GIVEN TASK
Starting at the line that contains "This screenshot has" and ending with the line that contains "click(x=434, y=564)", write out those lines again with "Arial" switched to "Verdana" and nothing else altered. Leave the pictures out of your answer.
[BEGIN AVAILABLE RECORDS]
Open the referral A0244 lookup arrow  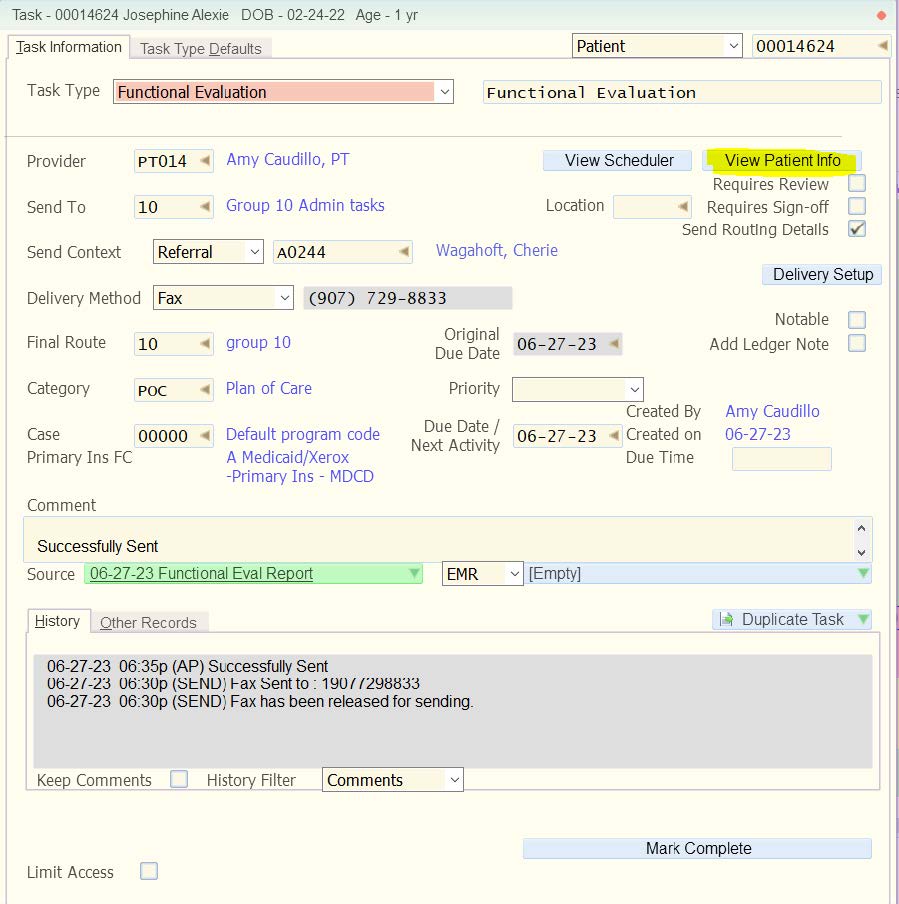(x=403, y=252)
[END AVAILABLE RECORDS]
[BEGIN AVAILABLE RECORDS]
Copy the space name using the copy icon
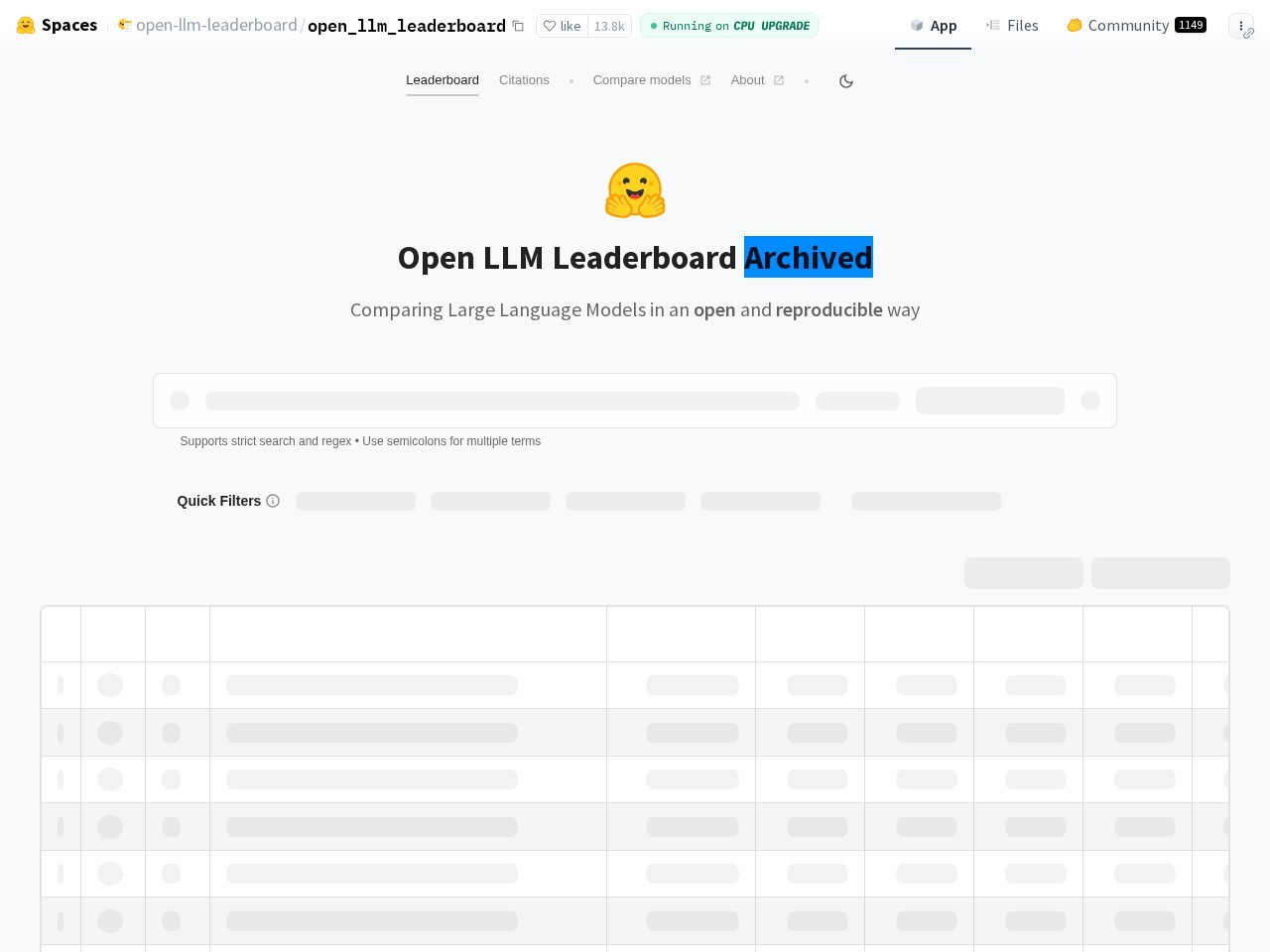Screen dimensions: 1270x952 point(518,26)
[END AVAILABLE RECORDS]
[BEGIN AVAILABLE RECORDS]
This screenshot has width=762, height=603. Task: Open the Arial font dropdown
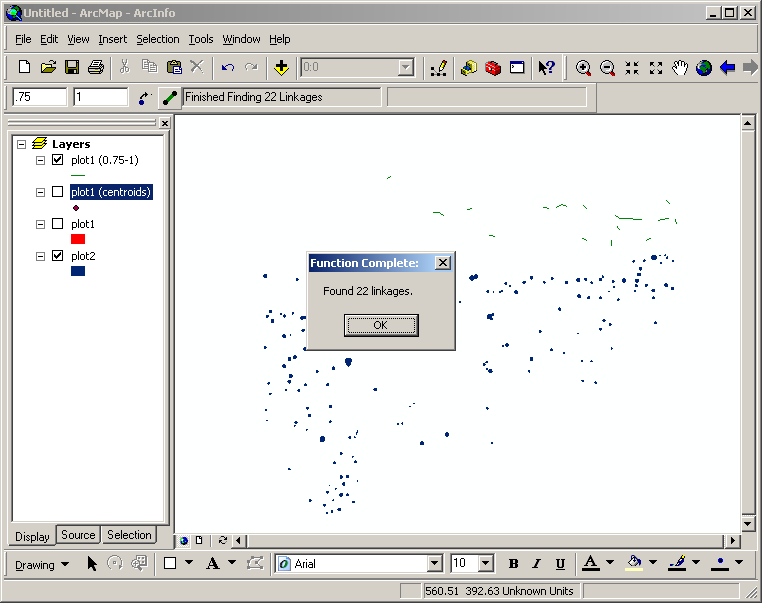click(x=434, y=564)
[END AVAILABLE RECORDS]
ANSWER TO THE EXERCISE
This screenshot has width=762, height=603. Task: Open the Verdana font dropdown
click(x=434, y=564)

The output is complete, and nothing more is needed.